Leaning forward, he traced the shadow of her mons where he could see it through the fabric. Felt her legs jerk against him and heard her hissed in breath. The signs of her response pleased him. And feeling totally in control, he leaned forward for a closer contact.
He dampened the lace with his tongue, while his fingers traced the crease of her thighs, making teasing little forays under the edge of the elastic. Her fingers stabbed into his hair and clutched almost painfully. And he could feel restraint eddying away, making a liar of his earlier intentions.
There was a moment when he thought to recapture it. An instant when he really thought it was possible to harness the hunger that snarled and snapped inside him like a wild beast. He drew away just enough to hook the panties with his finger and drag them down her legs before closing the distance between them again and tasting warm damp flesh without the barrier of fabric between them. And knew, as he traced the seam of her folds with the tip of his tongue, the futility of that hope.

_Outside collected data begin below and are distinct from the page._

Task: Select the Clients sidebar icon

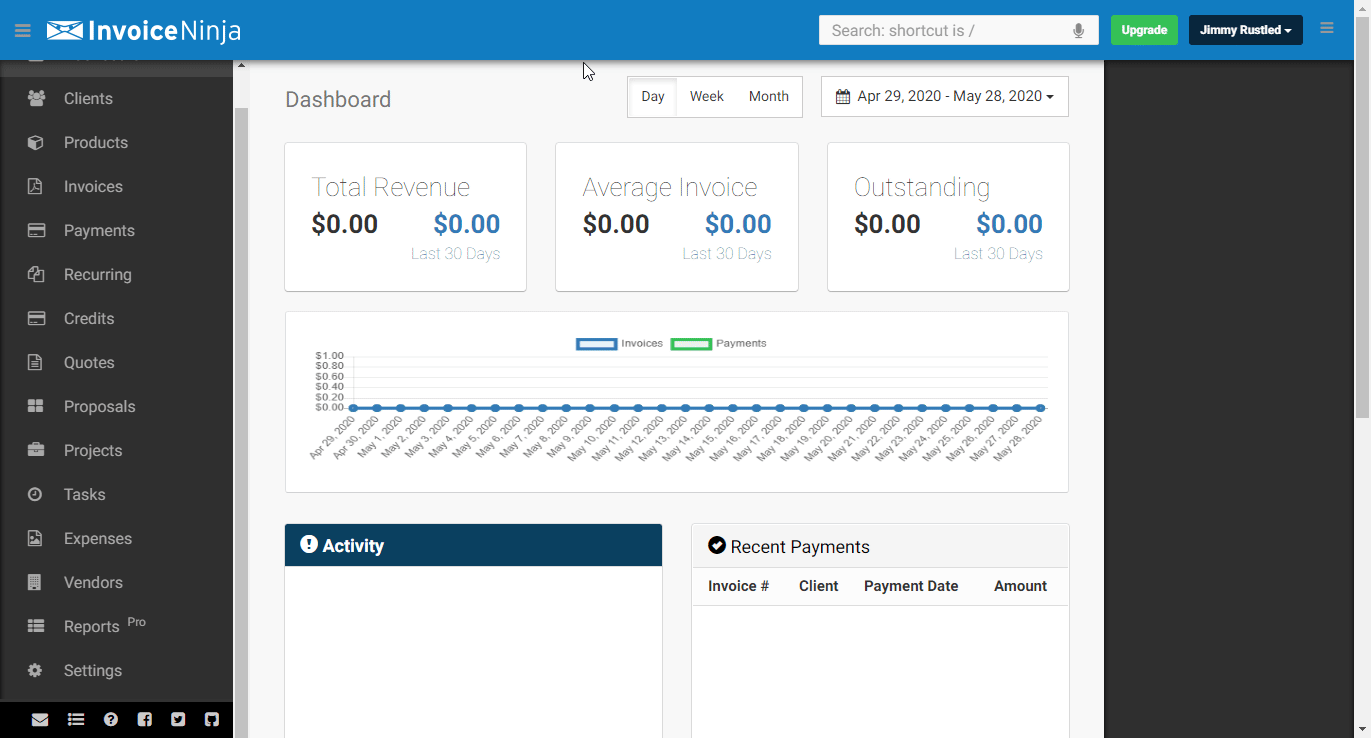Action: 34,98
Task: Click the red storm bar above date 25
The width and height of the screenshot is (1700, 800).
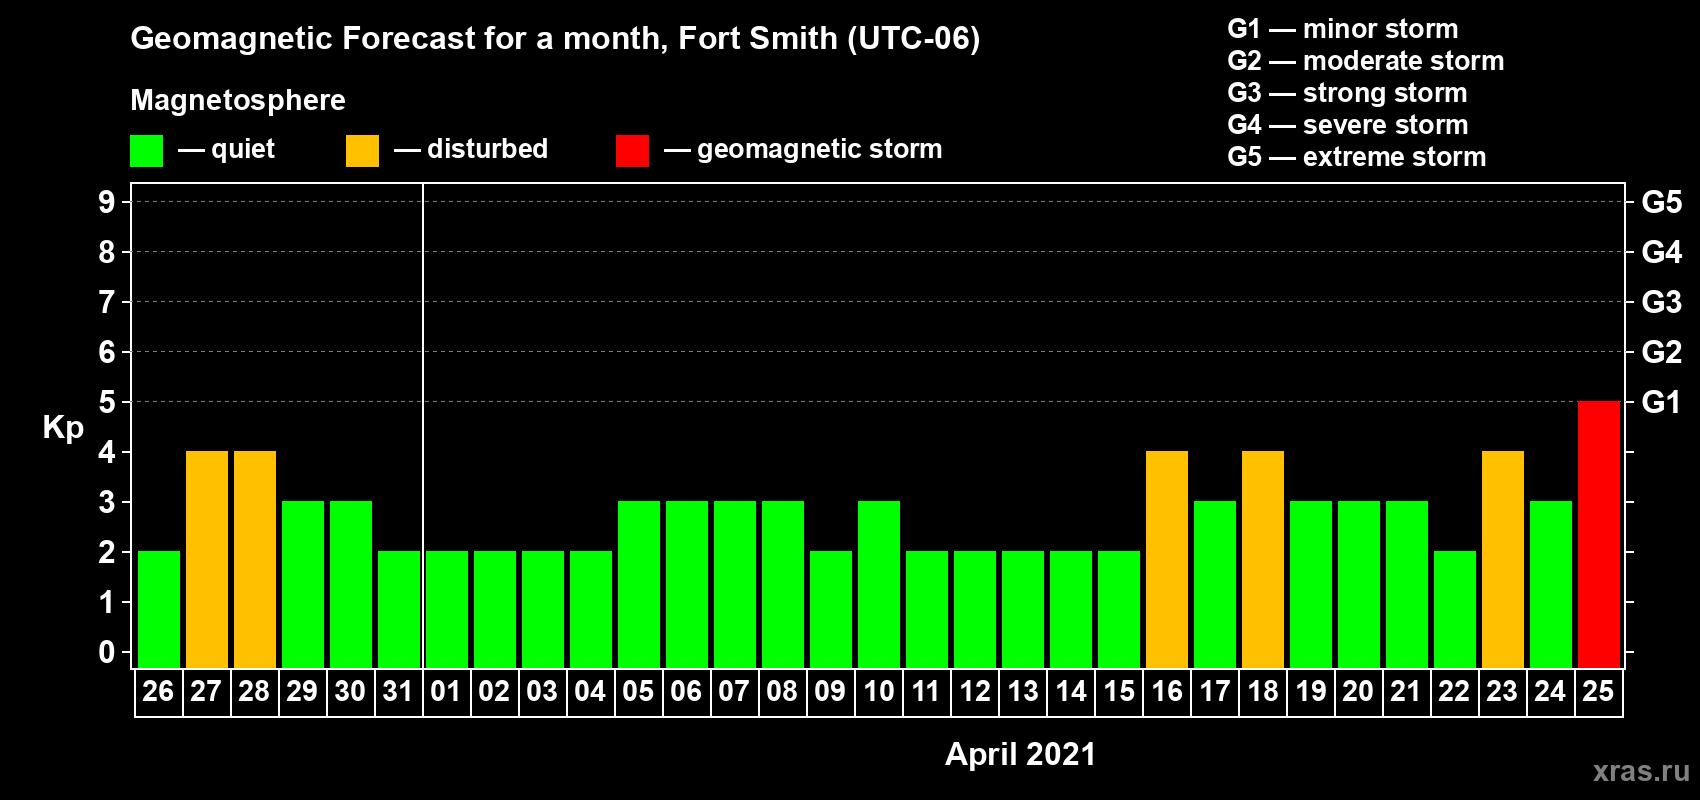Action: tap(1598, 534)
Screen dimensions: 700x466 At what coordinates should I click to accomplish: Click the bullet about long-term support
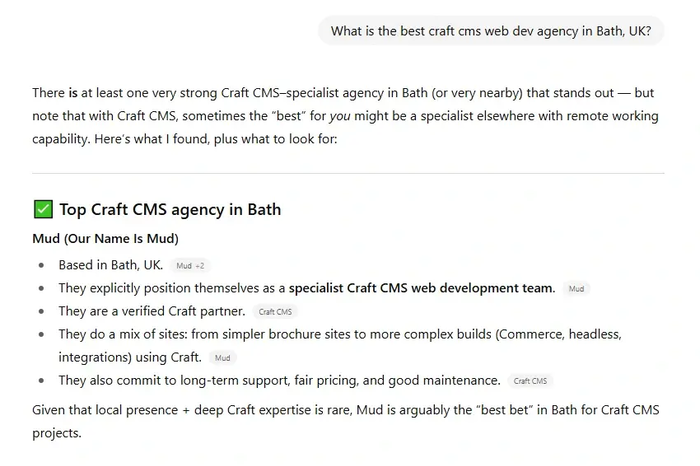point(279,380)
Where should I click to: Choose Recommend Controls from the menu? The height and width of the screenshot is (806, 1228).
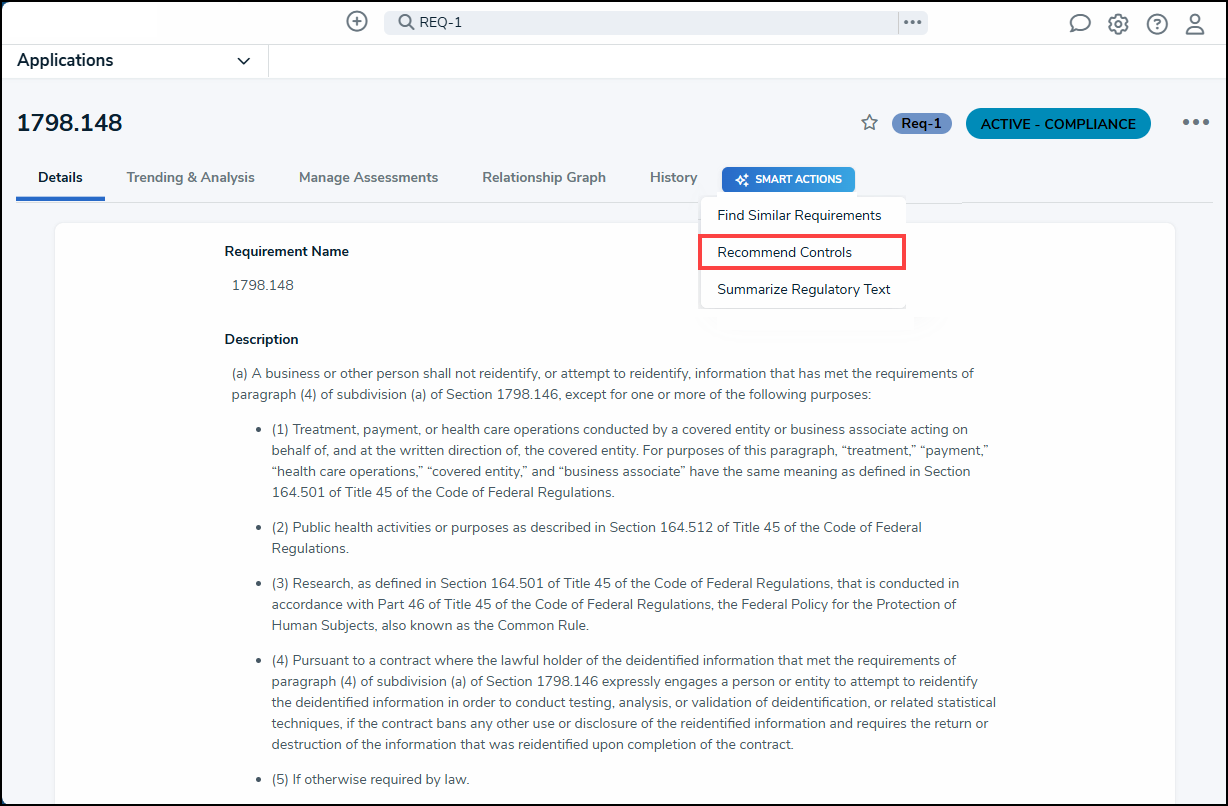point(802,252)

He savored and sampled and savaged, while his control teetered alarmingly. She was dark fire beneath his lips, her scent and flavor whipping his pulse to a frantic pace. Every jerk of her hips, every clench of her fingers drove him just a little mad. He was ruthless in his feasting, determined to wring every last sigh and moan.
Cupping her butt in his hands, he brought her closer. It should have alarmed him to discover the woman was like a fever in his blood, throwing everything he thought he knew about himself in disarray. But he relished the hunger that raged through him, the demand for this female. All of her. Everything she’d give and everything she’d seek to hold back. And when she shattered under his lips, when her body trembled and shook, a desperate primal need rose inside him that only she could quench.
Rising, he rid her of the bra. More quickly than he’d planned. With less finesse. And swept her up in his arms and on the bed in two quick seconds before stripping with awkward, clumsy haste and fumbling for protection.
There was a roaring in his ears, a fire in his gut that would only be alleviated by this woman. It surged through his system, trailing heat in its wake. He was trying to feed an appetite that couldn’t be assuaged. He couldn’t touch her enough. Taste her enough. He stroked and smoothed her trembling flesh, pausing to kiss and nip at her flushed skin. Explore the dip of her waist. The slope of her breast. The curve of her shoulder. And when his mouth found hers again, a primitive sense of possessiveness flared.
This kind of greed was new. The sort that gnawed through every attempt at control until there was only need, edgy and fierce. Their kiss grew more frenzied as his blood lunged recklessly through his veins like an uncaged animal. He tun neled his hand through her hair, used his other to cup her breast, flicked at the nipple that was taut and beaded.
His brain was hazed with desire. And there was a tightening in his groin that warned him that restraint was rapidly spirally away. He could feel her nails on his shoulders, the slight sting fanning the fire that was raging hotter and hotter inside him. The silky glide of her leg along his.